Behind the raid that nabbed Mladic

Author: 
DUSAN STOJANOVIC | AP
Publication Date: 
Sat, 2011-05-28 13:28

At the same time, four jeeps carrying about 20 masked men in black fatigues rolled quietly into the remote northern Serbian village of Lazarevo, hoping to surprise a quarry that had eluded them for 16 years. They pulled up to four houses simultaneously — all owned by relatives of one of the world’s most wanted men.
Four of the men jumped over a fence and burst into one of the houses as the frail man moved toward the door. They grabbed him and pushed him roughly to the floor.
“Identify yourself!” one shouted.
The old man managed a whisper: “I’m Ratko Mladic.” An excruciating manhunt had ended quietly as the sun rose over the Serbian fields.
The account, provided to The Associated Press by three Serbian police officials on condition of anonymity because of the sensitivity of the information, was the most detailed to date of the operation that captured the man charged with orchestrating atrocities in the Bosnian war, including Europe’s worst massacre since World War II.
Mladic, the officials said, moved to the largely Bosnian Serb village of Lazarevo about two years ago, figuring he would be safe with his relatives. Earlier in his life as a fugitive he was brazen enough to be seen at fancy restaurants and drinking clubs in Belgrade, Serbia’s capital, but here he lived an anonymous, low-key lifestyle.
Age and declining health helped make him inconspicuous.
The slow, unsteady 69-year-old who appeared in court Friday bore little resemblance to the robust, uniformed figure strutting in front of the cameras during the Bosnian war.
Police said they had no tip that Mladic was hiding out in Lazarevo, and no specific information about the house where he was found, other than it was owned by a relative. The officers, who have been searching for Mladic across Serbia for years, had never been to Lazarevo.

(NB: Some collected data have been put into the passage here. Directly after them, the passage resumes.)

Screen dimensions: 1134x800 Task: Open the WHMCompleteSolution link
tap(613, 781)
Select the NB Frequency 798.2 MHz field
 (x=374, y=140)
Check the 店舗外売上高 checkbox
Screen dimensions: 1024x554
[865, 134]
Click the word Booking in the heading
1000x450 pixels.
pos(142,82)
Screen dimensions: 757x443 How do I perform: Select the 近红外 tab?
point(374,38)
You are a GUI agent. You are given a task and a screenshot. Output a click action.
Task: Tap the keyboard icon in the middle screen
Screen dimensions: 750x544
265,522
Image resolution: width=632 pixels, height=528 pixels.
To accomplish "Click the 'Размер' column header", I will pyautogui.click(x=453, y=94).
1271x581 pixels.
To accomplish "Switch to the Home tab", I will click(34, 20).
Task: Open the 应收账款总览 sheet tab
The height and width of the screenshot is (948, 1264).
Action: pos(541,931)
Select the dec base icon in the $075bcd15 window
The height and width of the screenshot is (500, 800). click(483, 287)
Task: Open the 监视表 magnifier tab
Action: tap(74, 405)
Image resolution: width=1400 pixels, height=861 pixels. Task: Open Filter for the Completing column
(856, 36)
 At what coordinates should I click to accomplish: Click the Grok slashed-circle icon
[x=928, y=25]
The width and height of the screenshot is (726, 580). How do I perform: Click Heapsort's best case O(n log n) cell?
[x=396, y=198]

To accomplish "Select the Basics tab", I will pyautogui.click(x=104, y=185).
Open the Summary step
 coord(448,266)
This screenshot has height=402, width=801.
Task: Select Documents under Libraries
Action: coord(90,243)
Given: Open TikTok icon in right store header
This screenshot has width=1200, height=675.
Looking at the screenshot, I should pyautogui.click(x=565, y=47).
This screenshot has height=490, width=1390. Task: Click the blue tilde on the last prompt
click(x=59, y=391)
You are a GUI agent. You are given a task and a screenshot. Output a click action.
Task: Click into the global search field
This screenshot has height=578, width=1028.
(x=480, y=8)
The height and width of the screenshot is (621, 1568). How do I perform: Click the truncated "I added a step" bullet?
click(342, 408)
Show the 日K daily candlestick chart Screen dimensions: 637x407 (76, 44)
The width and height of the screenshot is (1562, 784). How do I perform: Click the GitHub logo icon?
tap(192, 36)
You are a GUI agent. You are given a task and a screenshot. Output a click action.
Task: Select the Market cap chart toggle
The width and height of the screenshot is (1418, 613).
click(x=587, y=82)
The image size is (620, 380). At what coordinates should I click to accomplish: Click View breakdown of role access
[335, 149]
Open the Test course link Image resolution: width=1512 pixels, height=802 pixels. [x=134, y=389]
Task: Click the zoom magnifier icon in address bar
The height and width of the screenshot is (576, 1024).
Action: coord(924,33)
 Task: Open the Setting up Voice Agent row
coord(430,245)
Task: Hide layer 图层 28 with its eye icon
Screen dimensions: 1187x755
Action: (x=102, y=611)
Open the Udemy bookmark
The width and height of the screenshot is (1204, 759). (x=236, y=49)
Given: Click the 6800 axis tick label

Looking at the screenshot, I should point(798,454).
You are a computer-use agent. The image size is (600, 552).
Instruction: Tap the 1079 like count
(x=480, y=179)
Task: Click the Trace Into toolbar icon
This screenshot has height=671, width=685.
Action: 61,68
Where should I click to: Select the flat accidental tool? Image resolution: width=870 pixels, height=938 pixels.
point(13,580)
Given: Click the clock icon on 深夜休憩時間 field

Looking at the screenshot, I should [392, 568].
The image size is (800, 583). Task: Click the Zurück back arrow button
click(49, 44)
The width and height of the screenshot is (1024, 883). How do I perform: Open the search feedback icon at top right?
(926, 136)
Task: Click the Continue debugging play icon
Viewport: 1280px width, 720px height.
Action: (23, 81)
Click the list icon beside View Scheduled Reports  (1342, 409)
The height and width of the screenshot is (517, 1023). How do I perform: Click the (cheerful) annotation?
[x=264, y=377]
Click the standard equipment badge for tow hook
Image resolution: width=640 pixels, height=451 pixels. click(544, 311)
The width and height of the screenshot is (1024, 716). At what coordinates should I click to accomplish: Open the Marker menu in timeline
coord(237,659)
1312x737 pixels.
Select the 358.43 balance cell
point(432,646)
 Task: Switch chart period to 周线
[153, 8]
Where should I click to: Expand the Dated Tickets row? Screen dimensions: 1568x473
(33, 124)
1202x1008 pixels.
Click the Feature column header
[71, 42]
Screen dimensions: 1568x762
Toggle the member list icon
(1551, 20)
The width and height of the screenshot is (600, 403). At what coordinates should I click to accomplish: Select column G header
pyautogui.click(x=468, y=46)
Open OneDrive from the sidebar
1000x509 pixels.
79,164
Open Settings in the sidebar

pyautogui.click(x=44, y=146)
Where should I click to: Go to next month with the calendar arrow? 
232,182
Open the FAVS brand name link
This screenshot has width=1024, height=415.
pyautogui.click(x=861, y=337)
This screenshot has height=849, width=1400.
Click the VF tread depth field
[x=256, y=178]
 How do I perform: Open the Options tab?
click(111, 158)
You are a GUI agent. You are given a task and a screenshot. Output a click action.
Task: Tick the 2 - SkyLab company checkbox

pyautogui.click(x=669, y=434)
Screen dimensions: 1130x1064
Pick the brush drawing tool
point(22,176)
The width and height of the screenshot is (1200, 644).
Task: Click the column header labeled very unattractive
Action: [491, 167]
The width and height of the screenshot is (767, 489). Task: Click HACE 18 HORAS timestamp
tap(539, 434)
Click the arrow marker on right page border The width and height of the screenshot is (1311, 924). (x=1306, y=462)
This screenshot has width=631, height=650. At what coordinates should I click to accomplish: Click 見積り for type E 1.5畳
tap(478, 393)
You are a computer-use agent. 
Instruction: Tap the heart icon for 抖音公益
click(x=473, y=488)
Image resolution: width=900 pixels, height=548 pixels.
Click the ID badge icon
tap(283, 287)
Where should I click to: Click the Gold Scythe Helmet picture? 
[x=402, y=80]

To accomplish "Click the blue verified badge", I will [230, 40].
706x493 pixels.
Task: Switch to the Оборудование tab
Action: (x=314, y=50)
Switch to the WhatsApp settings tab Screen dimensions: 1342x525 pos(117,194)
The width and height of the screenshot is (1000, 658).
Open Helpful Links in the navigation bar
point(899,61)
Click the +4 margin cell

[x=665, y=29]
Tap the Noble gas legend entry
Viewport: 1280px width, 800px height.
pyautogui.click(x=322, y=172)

They came at 5 a.m. Thursday, when most of the village’s 2,000 residents were still asleep. The streets were virtually empty when the jeeps rolled in.
Police said Mladic was awake in the yellow brick house he rarely left because his body ached from a variety of ailments. He was headed for a walk when the masked officers surprised him.
“Good work,” Mladic told them, according to Serbian police chief Ivica Dacic. “You found the one you were looking for.” The three police officials said Mladic was carrying two loaded pistols. “Don’t do something funny,” an officer told him, and Mladic dutifully handed over the weapons.
The officers pushed Mladic into one of the 4x4s and raced away, the jeep’s heavy tires sending fine dust into the air.
He was taken to Belgrade. He could be extradited as early as Monday to The Hague in the Netherlands, where the UN war crimes tribunal has been waiting for him since 1995.
Mladic was the top commander of the Bosnian Serb army during Bosnia’s 1992-95 war, which left more than 100,000 people dead and drove another 1.8 million from their homes.
He is charged with international war crimes in a campaign to purge the region of non-Serbs that included the slaughter of 8,000 Muslim men and boys in the Bosnian town of Srebrenica.
Though Mladic had evaded capture since 1995, Dacic said the ex-general did not have a large support network.
“Mladic lived alone with his relatives, without any financial means,” the chief told reporters Friday. “The stories that he had a major ring of security and many helpers turned out not to be true.” A $10 million (7 million euro) reward had been offered for Mladic’s arrest, but Serbian officials said no one will pick it up because police were not acting on a tip when they arrested him.
Mladic was taken to court on Thursday and Friday, when a judge ruled he was fit enough to be extradited. His attorney is appealing, saying he’s too ill to leave Serbia.
The Serbian health ministry said in a statement that a team of prison doctors described Mladic’s health as stable following checkups. It also said Health Minister Zoran Stankovic, a former friend of Mladic’s, visited him in his cell Friday.
Mladic is taking a lot of medicine, but “responds very rationally to everything that is going on,” deputy war crimes prosecutor Bruno Vekaric said. A tribunal spokeswoman said from The Hague that it is capable of dealing with any health problems.
Mladic addressed people in court by name and talked a lot, a judicial official told the AP on condition of anonymity.
The official said Mladic also refused to take off his blue ball cap.
“His body is weak, but his eyes are the blue-steel eyes of a young man,” the official said.
Mladic asked for fresh strawberries to be brought to his cell, along with novels by Russian master Leo Tolstoy and a television set, the judicial official said.
The strawberries were provided; it wasn’t immediately clear if he had also been given the books and the TV. And the official said Mladic was denied his request to visit the Belgrade grave of his daughter Ana, who killed herself in 1994 with her father’s favorite pistol.
Mladic is seeking at least one more thing, Vekaric said: his military pension, which has been frozen because of his indictment.